2015 Reichman G, De Boe V, Braeckman J, Michielsen D. Urinary incontinence in patients with cystic fibrosis.  Scand J Urol. 2015 Oct 19:1-4. [Epub ahead of print]  [PubMed]

Questionnaires were used to determine the prevalence of incontinence in patients of the Cystic Fibrosis Clinic of the University Hospital in Brussels. Questionnaires were completed by 122 participants aged 6-59 years, showing an overall prevalence of 27% for urinary incontinence. Mainly adults reported urinary incontinence, with a prevalence of 11% in men and 68% in women aged 12 and above. The amount of urinary leakage was usually only a few drops and coughing mainly triggered it. Many of the participants had never mentioned this symptom to anyone.

- As in previous studies, the problem was particularly frequent in women with CF. It is relevant that a quarter of this study population refrained from coughing up phlegm and from physiotherapy. This may adversely affect their respiratory condition. So it is important to actively question and inform about this problem, to enable its detection and treatment.

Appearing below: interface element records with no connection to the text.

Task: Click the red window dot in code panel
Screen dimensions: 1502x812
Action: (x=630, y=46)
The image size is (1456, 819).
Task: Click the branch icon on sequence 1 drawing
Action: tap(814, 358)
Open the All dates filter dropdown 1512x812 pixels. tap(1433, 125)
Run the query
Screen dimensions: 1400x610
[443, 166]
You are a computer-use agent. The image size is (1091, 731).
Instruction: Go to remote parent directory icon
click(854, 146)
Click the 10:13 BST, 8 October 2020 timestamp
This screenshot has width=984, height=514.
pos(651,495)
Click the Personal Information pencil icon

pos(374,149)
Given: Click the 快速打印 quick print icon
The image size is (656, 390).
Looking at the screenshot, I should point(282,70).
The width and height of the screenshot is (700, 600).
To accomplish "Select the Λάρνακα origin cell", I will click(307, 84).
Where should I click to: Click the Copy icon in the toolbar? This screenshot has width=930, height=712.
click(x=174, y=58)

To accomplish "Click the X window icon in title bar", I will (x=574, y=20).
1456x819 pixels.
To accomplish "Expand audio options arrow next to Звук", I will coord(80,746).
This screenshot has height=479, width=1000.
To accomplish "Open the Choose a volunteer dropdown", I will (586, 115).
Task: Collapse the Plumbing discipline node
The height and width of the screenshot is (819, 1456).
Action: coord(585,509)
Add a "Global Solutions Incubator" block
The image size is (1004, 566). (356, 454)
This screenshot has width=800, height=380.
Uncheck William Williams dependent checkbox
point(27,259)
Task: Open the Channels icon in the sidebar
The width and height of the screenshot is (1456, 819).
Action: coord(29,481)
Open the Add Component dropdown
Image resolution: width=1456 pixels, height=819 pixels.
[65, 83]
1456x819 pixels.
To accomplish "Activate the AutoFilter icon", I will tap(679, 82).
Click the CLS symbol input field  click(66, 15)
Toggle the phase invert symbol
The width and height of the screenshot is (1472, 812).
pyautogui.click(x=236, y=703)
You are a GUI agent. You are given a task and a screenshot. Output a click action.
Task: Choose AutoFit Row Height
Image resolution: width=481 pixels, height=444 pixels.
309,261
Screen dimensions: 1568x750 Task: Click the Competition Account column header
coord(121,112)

Kellermann G, Anastasiadis AG, Dräger DL, Prall F, Hakenberg OW. Urinary Retention Due to Severe Pseudocystic Mucoid Degeneration of the Prostatic Matrix: A Rare Urologic Manifestation of Cystic Fibrosis. Urol Int. 2015 Feb 20. [Epub ahead of print]  [PubMed] 
Urologic manifestations of CF include infertility and azoospermia, nephrolithiasis, and stress urinary incontinence. In this report, the authors describe a 33-year-old male, who presented with recurrent urinary retention due to prostatic enlargement despite his young age. After transurethral resection, the voiding problems resolved. Histopathological examination revealed a severe pseudocystic mucoid degeneration of the prostatic matrix as a cause of his subvesical obstruction. Although these structural changes are most probably due to his underlying disease, detailed histologic features have not been described in the literature.